# To do
Could you write out the lines between the one holding "You are a computer-use agent." and the one holding "tap(488, 19)", inclusive, with "favorites" swapped for "wishlist" and nothing else changed? Leave the pictures out.

# Dataset records
▼

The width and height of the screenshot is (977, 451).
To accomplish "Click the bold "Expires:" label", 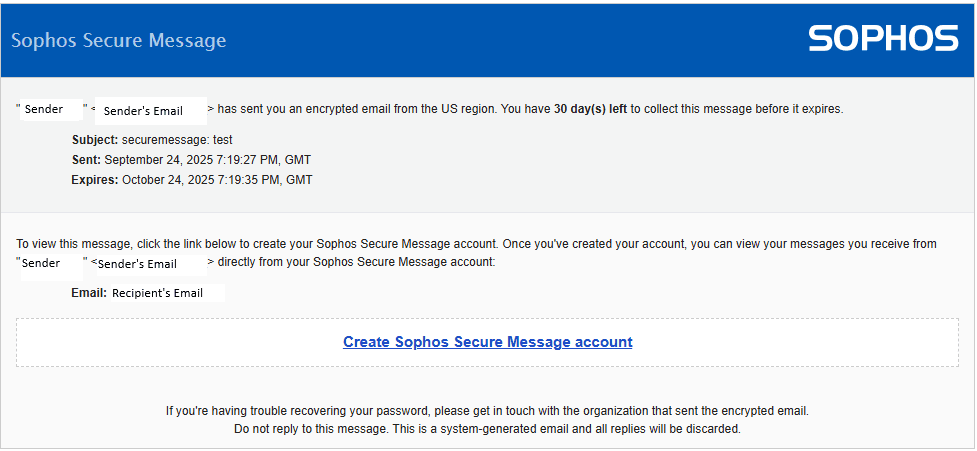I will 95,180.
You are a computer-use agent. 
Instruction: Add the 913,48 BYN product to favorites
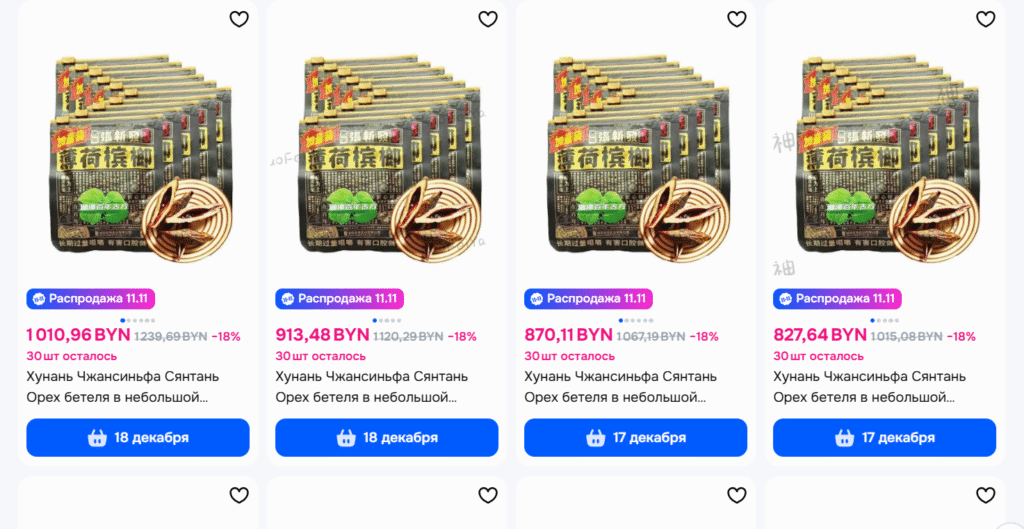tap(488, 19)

▲
▼

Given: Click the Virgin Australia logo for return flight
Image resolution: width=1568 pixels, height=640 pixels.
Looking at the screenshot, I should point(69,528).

▲

# Response to the task
You are a computer-use agent. 
Instruction: Add the 913,48 BYN product to wishlist
tap(488, 19)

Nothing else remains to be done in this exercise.